Recorded data:
**********
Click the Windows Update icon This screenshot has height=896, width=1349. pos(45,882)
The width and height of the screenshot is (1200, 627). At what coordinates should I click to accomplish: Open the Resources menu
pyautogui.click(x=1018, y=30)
**********
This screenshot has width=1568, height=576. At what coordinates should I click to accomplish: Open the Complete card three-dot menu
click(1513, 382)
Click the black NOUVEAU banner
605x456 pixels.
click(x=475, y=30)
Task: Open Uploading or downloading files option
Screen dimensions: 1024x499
**********
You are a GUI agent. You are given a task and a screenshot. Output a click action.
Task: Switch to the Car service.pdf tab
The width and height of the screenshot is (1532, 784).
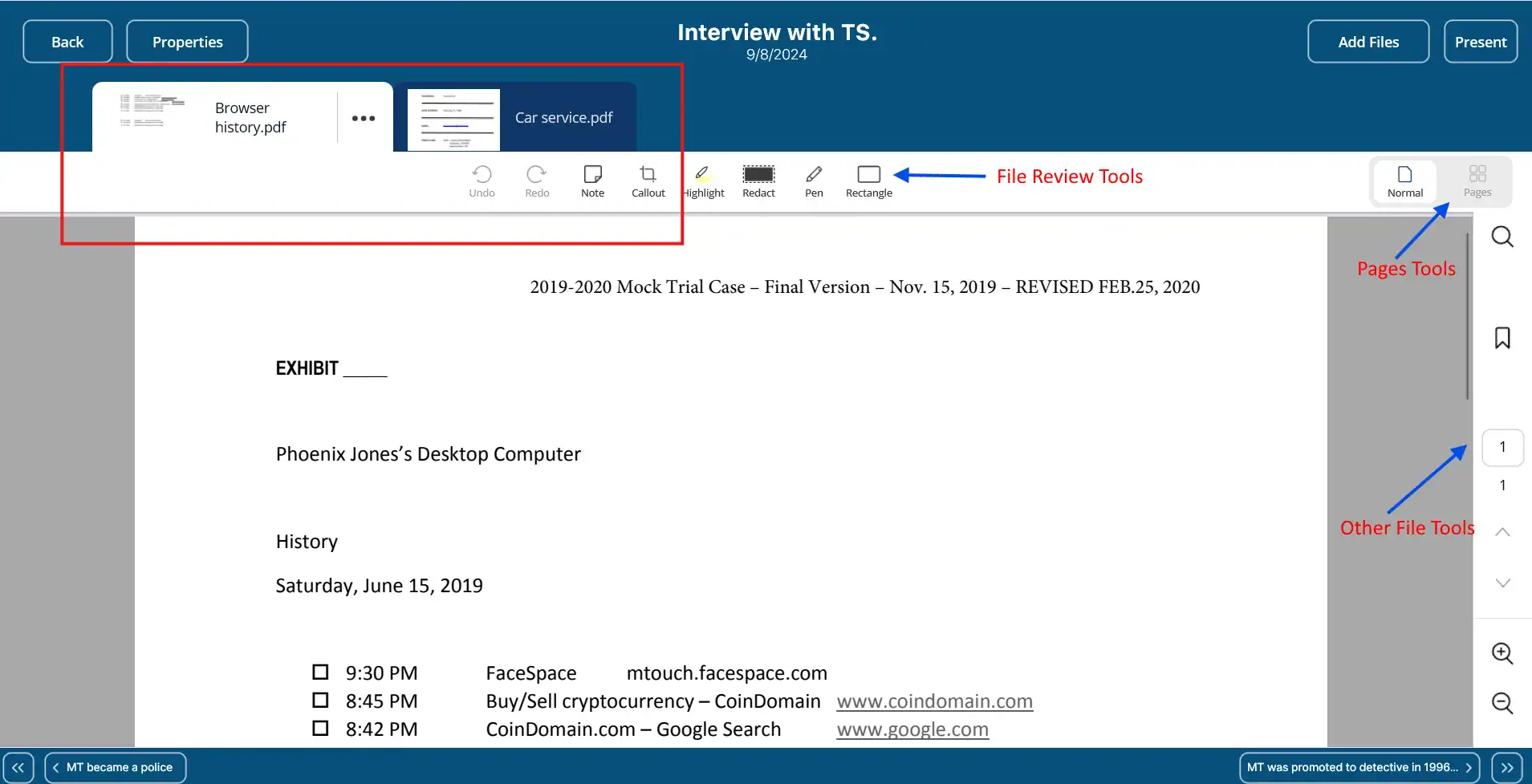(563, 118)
**********
Given instruction: Render everything from the line containing "The width and height of the screenshot is (1200, 627)." down to the line containing "pyautogui.click(x=1018, y=30)", both included, as a numbered list, leaving out any blank lines.

Result of the exercise:
1. The width and height of the screenshot is (1200, 627). At what coordinates should I click to accomplish: Open the Resources menu
2. pyautogui.click(x=1018, y=30)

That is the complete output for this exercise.